ASSIGNED TASK: Work through the listing below and give again exactly the lines from the one with "Scientific evidence (866, 201)" to the one with "El mundo del trabajo en tiempos de Covid-19", both ends included. All other lines and all pictures stay out.
-*-*-
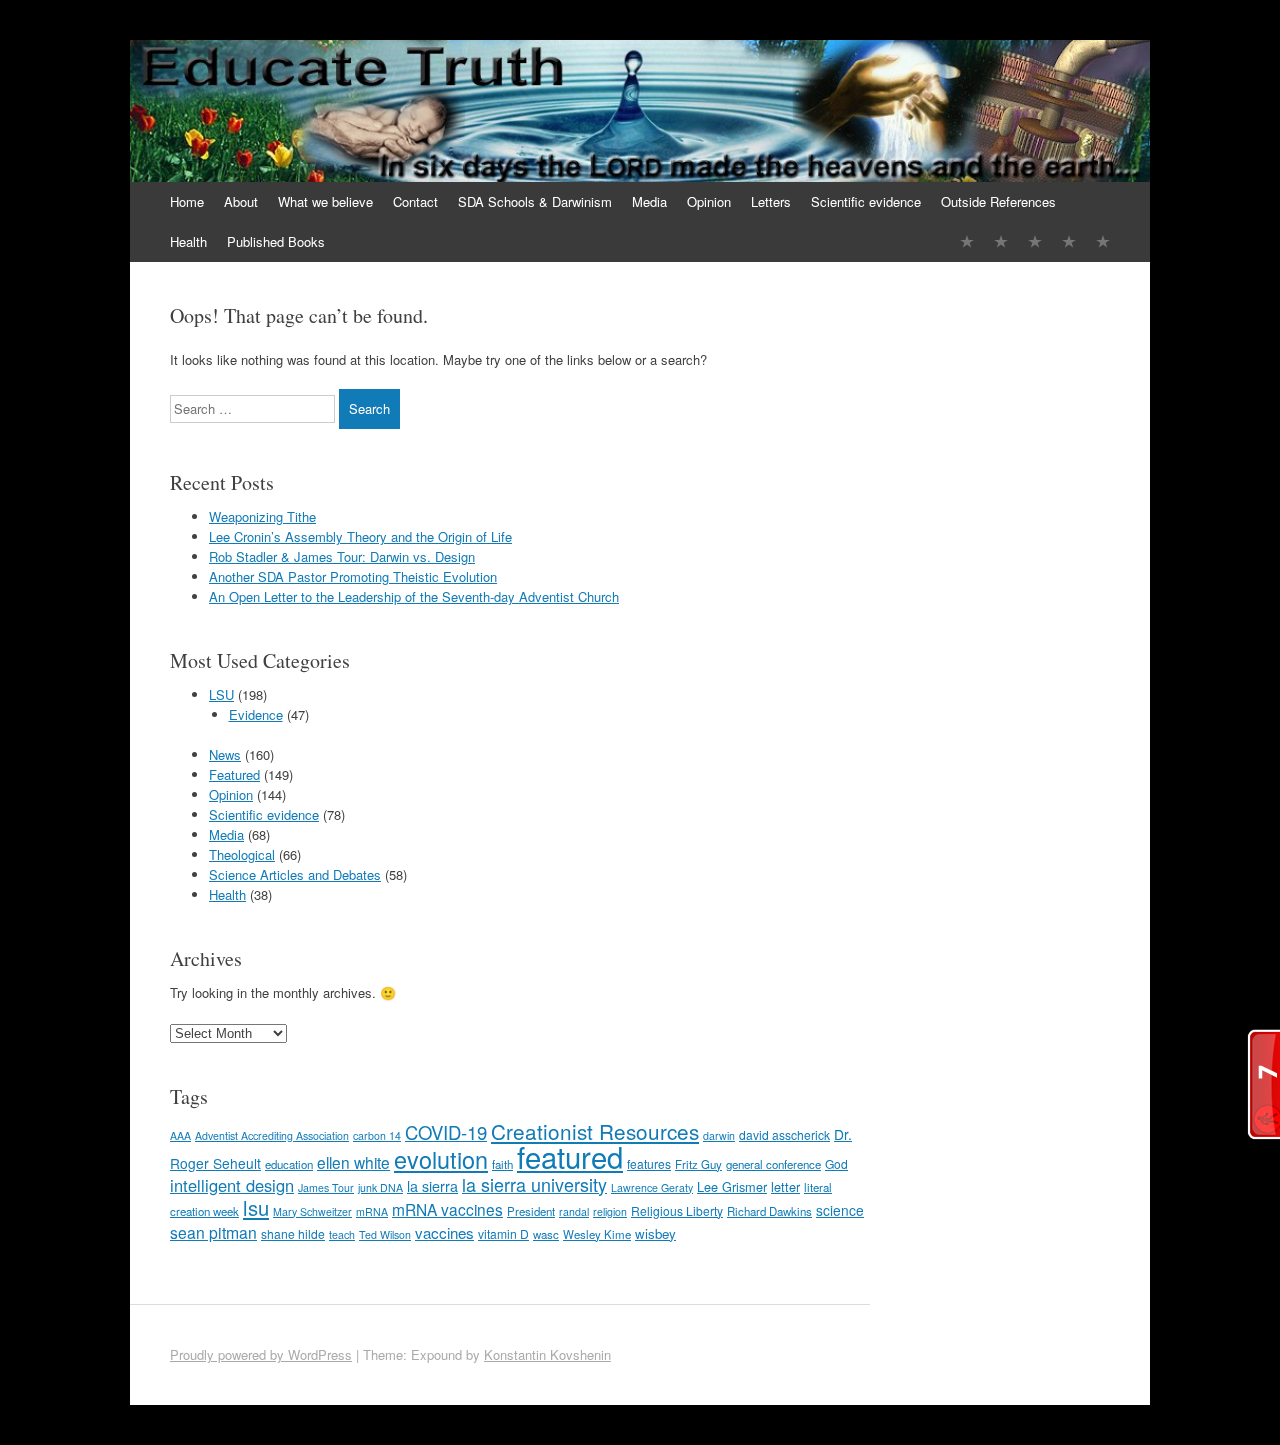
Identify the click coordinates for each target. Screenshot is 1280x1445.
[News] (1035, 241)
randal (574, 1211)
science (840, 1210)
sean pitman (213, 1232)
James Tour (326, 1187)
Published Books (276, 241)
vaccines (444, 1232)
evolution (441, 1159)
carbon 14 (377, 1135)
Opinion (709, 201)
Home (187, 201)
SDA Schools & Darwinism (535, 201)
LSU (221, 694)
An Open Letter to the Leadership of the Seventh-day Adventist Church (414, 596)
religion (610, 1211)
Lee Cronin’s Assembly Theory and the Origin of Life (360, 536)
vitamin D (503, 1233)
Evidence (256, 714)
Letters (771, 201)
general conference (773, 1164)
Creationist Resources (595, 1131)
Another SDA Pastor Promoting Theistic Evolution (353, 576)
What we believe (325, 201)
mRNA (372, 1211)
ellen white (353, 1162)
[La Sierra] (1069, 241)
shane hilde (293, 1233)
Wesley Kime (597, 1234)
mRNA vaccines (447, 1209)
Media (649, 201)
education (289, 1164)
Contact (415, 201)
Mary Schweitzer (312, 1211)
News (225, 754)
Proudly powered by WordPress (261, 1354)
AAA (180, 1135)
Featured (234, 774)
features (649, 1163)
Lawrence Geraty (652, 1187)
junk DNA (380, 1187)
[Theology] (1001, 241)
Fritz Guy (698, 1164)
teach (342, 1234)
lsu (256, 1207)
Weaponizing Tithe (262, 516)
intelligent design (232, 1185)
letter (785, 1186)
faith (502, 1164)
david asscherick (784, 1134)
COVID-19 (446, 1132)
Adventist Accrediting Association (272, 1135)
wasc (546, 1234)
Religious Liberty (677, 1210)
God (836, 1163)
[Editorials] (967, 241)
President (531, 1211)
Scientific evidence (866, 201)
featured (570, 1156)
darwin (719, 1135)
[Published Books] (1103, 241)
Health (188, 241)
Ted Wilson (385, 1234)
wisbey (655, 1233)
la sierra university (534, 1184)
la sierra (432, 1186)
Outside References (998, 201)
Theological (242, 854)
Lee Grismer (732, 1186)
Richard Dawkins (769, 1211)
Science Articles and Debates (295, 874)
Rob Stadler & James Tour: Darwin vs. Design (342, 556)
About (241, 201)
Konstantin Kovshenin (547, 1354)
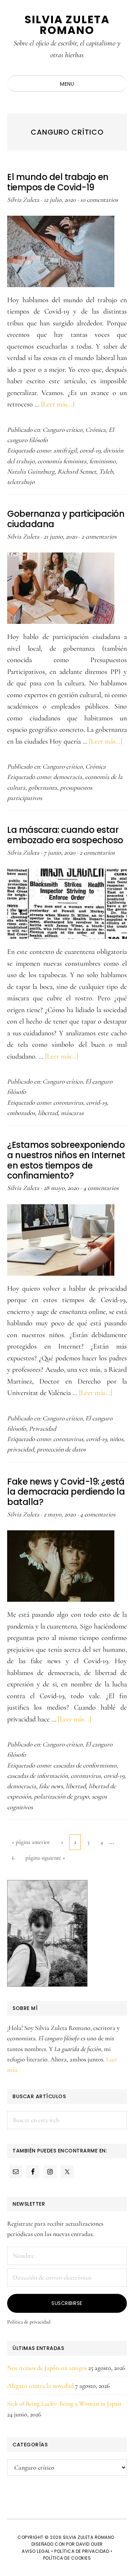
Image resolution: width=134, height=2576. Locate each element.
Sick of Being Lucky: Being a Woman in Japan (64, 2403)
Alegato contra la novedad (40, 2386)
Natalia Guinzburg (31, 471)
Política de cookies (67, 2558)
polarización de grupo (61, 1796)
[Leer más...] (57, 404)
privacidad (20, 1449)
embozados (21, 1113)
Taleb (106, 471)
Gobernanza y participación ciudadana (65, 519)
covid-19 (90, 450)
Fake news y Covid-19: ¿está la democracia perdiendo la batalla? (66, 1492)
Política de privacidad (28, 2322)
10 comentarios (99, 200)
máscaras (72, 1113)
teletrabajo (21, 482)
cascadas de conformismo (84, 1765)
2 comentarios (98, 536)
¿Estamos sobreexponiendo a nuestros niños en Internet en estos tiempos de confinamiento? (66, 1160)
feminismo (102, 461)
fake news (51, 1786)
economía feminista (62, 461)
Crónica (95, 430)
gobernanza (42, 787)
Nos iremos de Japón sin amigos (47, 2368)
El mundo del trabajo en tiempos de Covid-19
-*-*-
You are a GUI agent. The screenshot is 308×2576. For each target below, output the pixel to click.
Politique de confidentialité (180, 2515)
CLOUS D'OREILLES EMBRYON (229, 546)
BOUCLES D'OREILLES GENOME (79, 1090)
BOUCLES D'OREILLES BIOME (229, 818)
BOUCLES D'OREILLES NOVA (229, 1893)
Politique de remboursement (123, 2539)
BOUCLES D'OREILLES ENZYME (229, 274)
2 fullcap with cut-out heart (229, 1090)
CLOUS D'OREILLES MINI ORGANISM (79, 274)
-*-*-
OUTPUT FOR THIS EXERCISE:
Scientific evidence (866, 201)
featured (570, 1156)
darwin (719, 1135)
[Published Books] (1103, 241)
Health (188, 241)
Ted Wilson (385, 1234)
wisbey (655, 1233)
la sierra university (534, 1184)
la sierra (432, 1186)
Outside References (998, 201)
Theological (242, 854)
Lee Grismer (732, 1186)
Richard Dawkins (769, 1211)
Science Articles and Debates (295, 874)
Rob Stadler & James Tour: Darwin vs. Design (342, 556)
About (241, 201)
Konstantin Kovshenin (547, 1354)
Image resolution: width=134, height=2576. Locate each element.
Sick of Being Lucky: Being a Woman in Japan (64, 2403)
Alegato contra la novedad (40, 2386)
Natalia Guinzburg (31, 471)
Política de cookies (67, 2558)
polarización de grupo (61, 1796)
[Leer más...] (57, 404)
privacidad (20, 1449)
embozados (21, 1113)
Taleb (106, 471)
Gobernanza y participación ciudadana (65, 519)
covid-19 (90, 450)
Fake news y Covid-19: ¿está la democracia perdiendo la batalla? (66, 1492)
Política de privacidad (28, 2322)
10 comentarios (99, 200)
máscaras (72, 1113)
teletrabajo (21, 482)
cascadas de conformismo (84, 1765)
2 comentarios (98, 536)
¿Estamos sobreexponiendo a nuestros niños en Internet en estos tiempos de confinamiento? (66, 1160)
feminismo (102, 461)
fake news (51, 1786)
economía feminista (62, 461)
Crónica (95, 430)
gobernanza (42, 787)
Nos iremos de Japón sin amigos (47, 2368)
El mundo del trabajo en tiempos de Covid-19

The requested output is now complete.